Objectives – Inria DFKI ENGAGE Project

Objective 1: Our first objective is the creation of a scalable theoretic foundation and software
implementation for the concept of training from synthetic data for situations where data
availability is an issue. In this approach, training data for Neural Networks is generated using
possibly large-scale simulations based on parametric models. Following the concept consistently
leads to the idea of online-training: Rather than organizing the training process in epochs, data is
generated in a continuous stream during the training. Decisions on what data to generate are
made on-the-fly based on automated investigations of the training process. The main expected
outcomes are: (1) publications on the characterization of the parameter space using sensitivity
analysis and image-based metrics, (2) publications on novel algorithms for the sampling of the
parameters space, and (3) a scalable software infrastructure implementing the online-training
approach

Objective 2: Our second objective is to investigate various deployment strategies for complex AI
workflows (e.g., potentially combining online training, simulations and inference, all in parallel
and in real-time) on hybrid execution infrastructures (e.g., combining supercomputers and
cloud/fog/edge systems). This requires scalable and reliable experimentation tools. To this
purpose, we will propose methodologies and supporting tools enabling researchers to: (1)
describe in a representative way the application behavior, (2) reproduce it in a reliable, controlled
environment for extensive experiments, and (3) understand how the end-to-end performance of
applications is correlated to various algorithm-dependent or infrastructure-dependent factors.
The main expected outcomes are: (1) publications describing an experimental, reproducibility
oriented methodology and its validation in practice through novel insights it can enable, and (2)
an associated underlying software framework for experiment deployment, monitoring, and
execution at scale on various relevant scalable infrastructures.
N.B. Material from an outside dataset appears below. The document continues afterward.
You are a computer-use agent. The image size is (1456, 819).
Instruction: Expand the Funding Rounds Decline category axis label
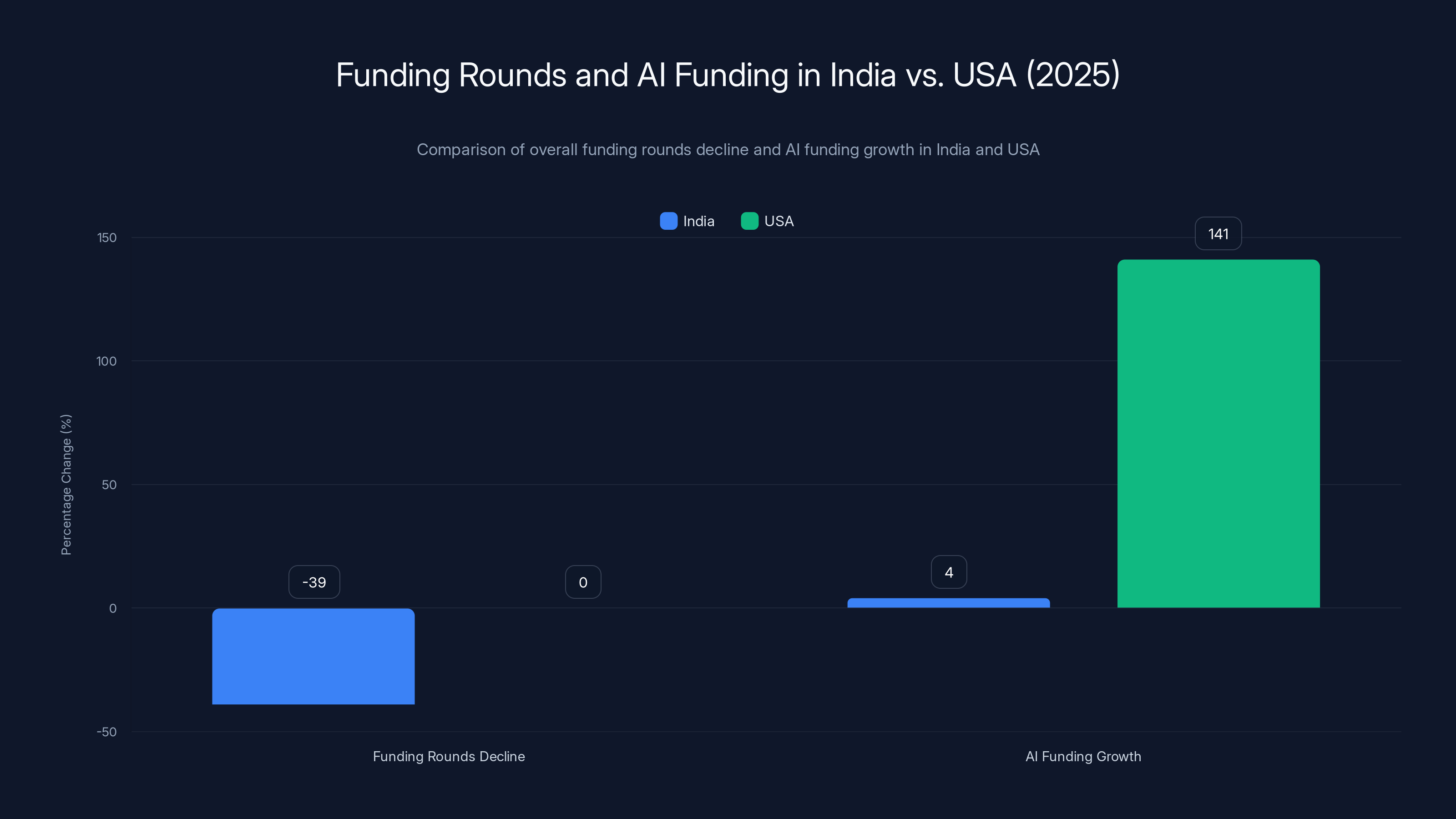click(449, 756)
Objective 3: Our objective in WP3 is to design a set of methodological and algorithmic tools for
memory management (both for training and inference) and for the efficient use of heterogeneous
computation resources (especially for inference). The goal is to combine the various techniques
developed by each of the teams (compilation and optimization of kernels, dynamic runtime
scheduling, offloading, re-materialization, model parallelism) in order to propose an efficient
overall solution. The question of the target framework (PyTorch, TensorFlow, Horovod) is still
open and the framework will be chosen according to the results obtained and according to the
opportunities and the constraints of the different existing frameworks. The main expected
outcomes are (1) publications on the proposed methodological and (2) suitable algorithmic tools.